The WPF tools are also available for Visual Studio 2013 and earlier versions. To be clear, 2015 has the best WPF tools, so I recommend you get a copy. The free community edition has all the tools you need for the course. I suggest you install the latest updates for Visual Studio 2015. That is Update 3. There are a number of courses available to help you learn how to work with Visual Studio. This playlist is available on our site. It lists all the Visual Studio 2015 courses in our catalog.
The example application code for the course is C#, so naturally, I'll be working with solutions and projects that contain code. I usually program in C#, so that's the language I'll use in the course. I assume that you know .NET and C#. For this course, a competence in the .NET types and type numbers like properties and events is helpful. If you want to learn more about C#, there is a playlist on our website that lists all the relevant C# courses. WPF uses XAML, Microsoft's Extensible Application Markup Language.
It's my opinion that all competent WPF developers should understand XAML and be comfortable reading and writing it during development. If you are new to XAML, check out my XAML series. It's a good primer to watch before taking this course. In that series, I look at key principles, like XAML-based properties and events. I look at object elements, and how XAML maps to the .NET type system.
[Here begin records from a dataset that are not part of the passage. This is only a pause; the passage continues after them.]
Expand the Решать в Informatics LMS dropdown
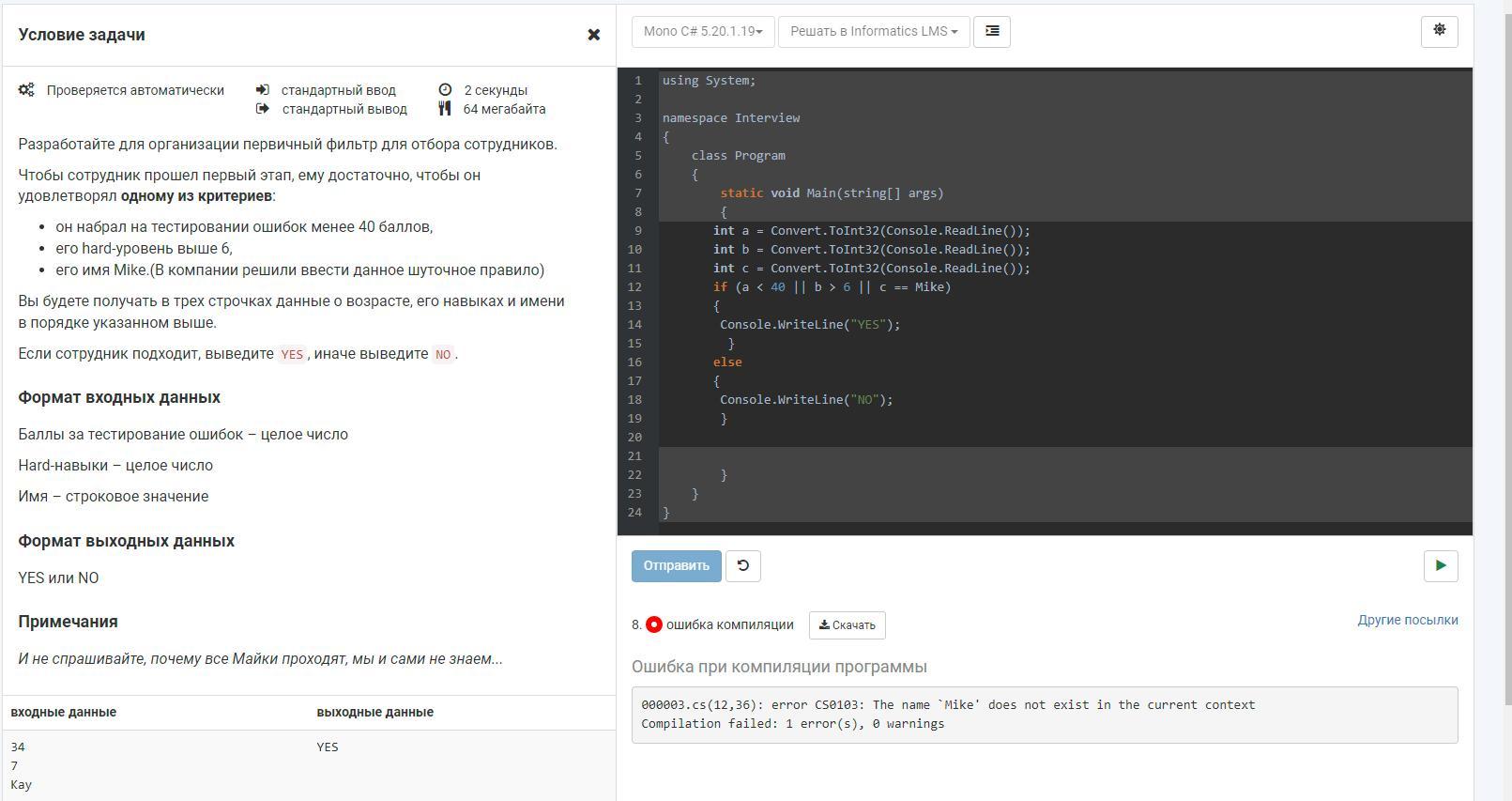1512x801 pixels. 873,32
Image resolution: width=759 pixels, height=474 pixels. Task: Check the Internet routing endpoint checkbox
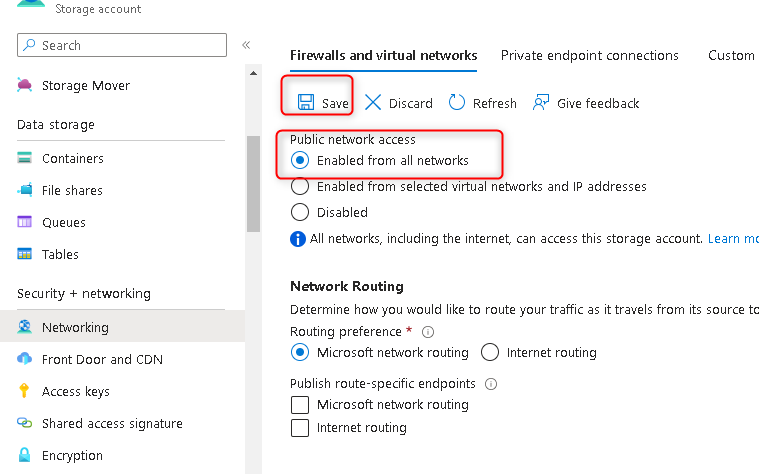(299, 428)
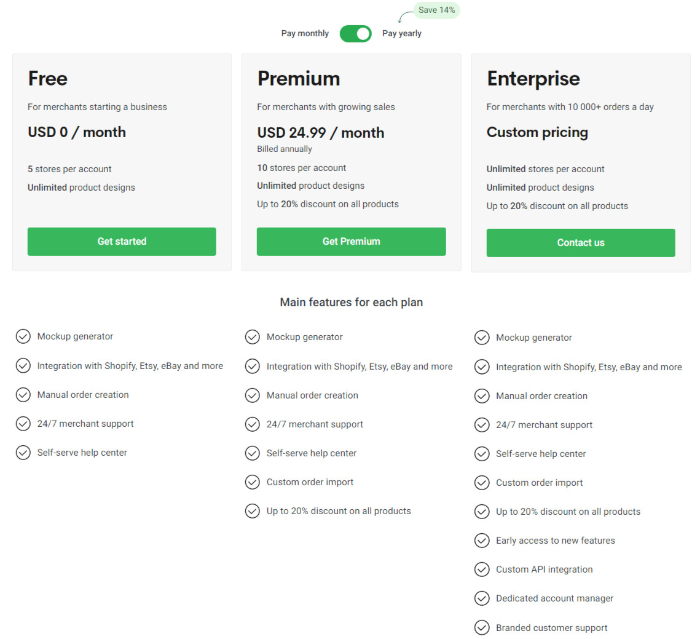Toggle the monthly/yearly billing switch
The height and width of the screenshot is (639, 700).
(355, 33)
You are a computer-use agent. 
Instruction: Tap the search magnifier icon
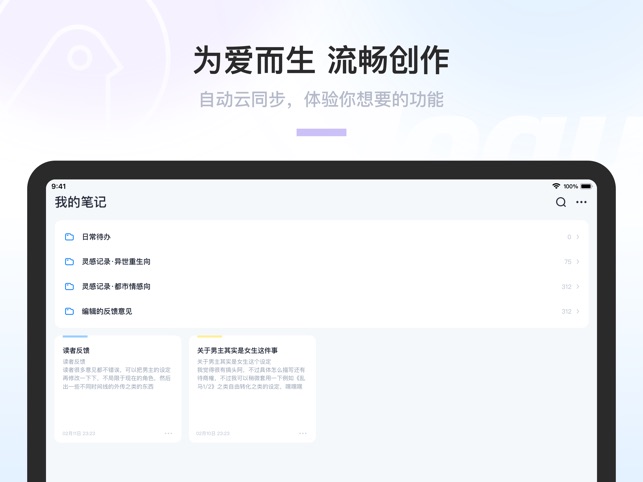(x=561, y=202)
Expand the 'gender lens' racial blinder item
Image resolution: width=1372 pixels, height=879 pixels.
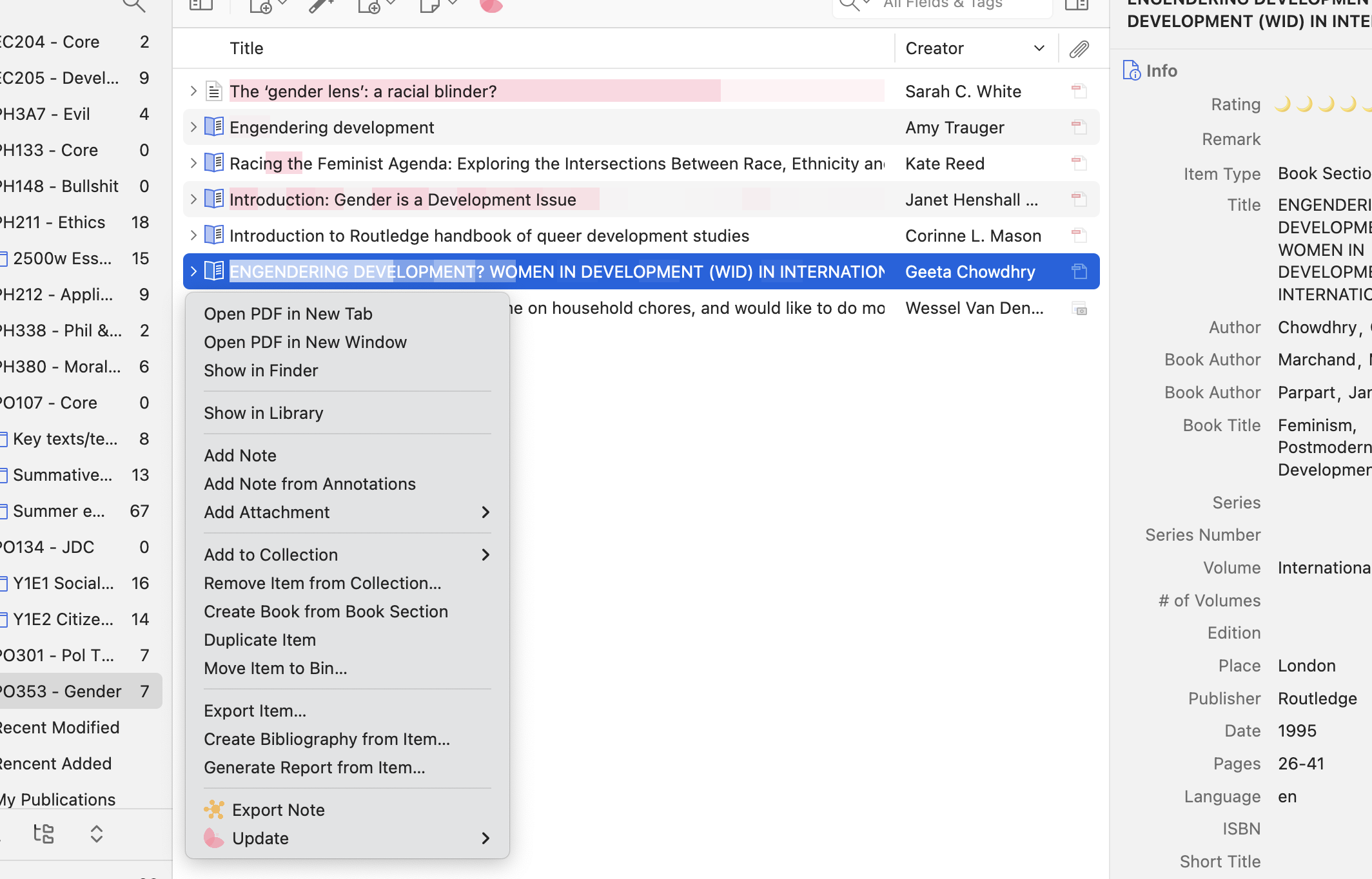193,92
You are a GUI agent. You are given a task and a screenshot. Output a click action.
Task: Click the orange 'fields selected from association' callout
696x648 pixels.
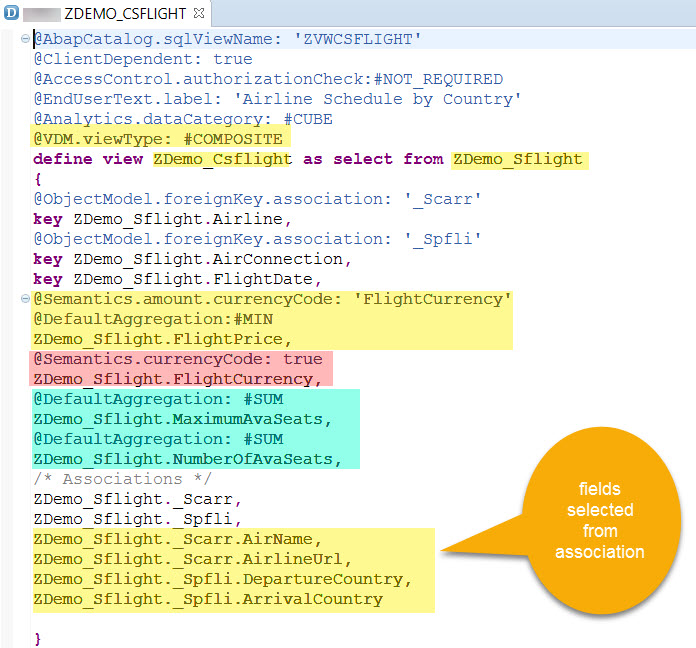(600, 518)
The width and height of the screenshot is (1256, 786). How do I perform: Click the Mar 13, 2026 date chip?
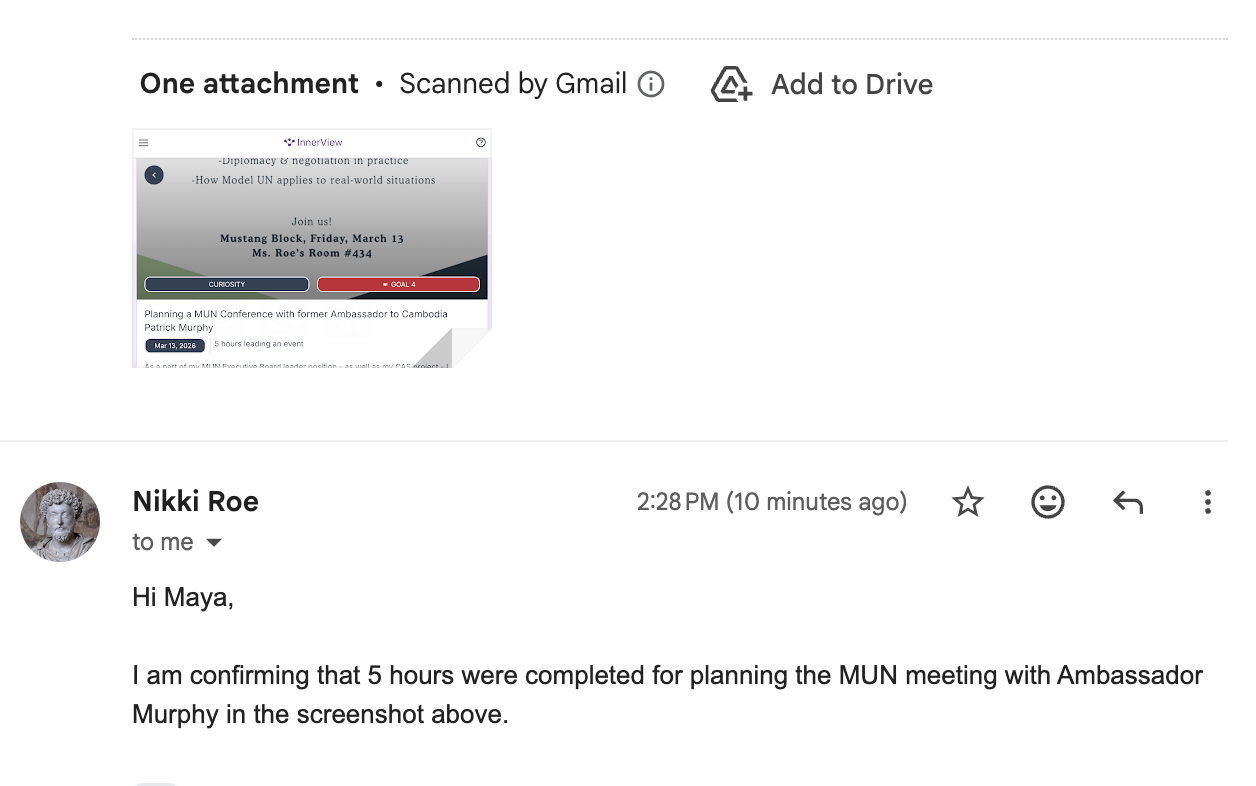coord(175,346)
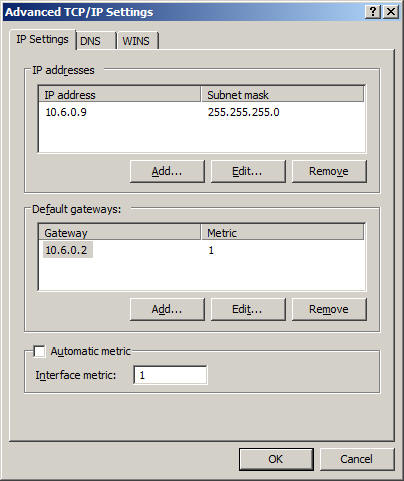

I explore markup extensions, type converters, resources, and resource dictionaries. Plus, I investigate the new dependency and attached property system.
It's this system that provides key benefits that make control templates and data binding work in WPF. Finally, XAML is based on XML, so that suggests you should have some basic understanding of XML. If XML is new to you, I suggest you search our site for some courses to help you learn this important markup language. The minimum knowledge you need to understand is XML namespaces, elements, and attributes.
- Why choose Windows Presentation Foundation?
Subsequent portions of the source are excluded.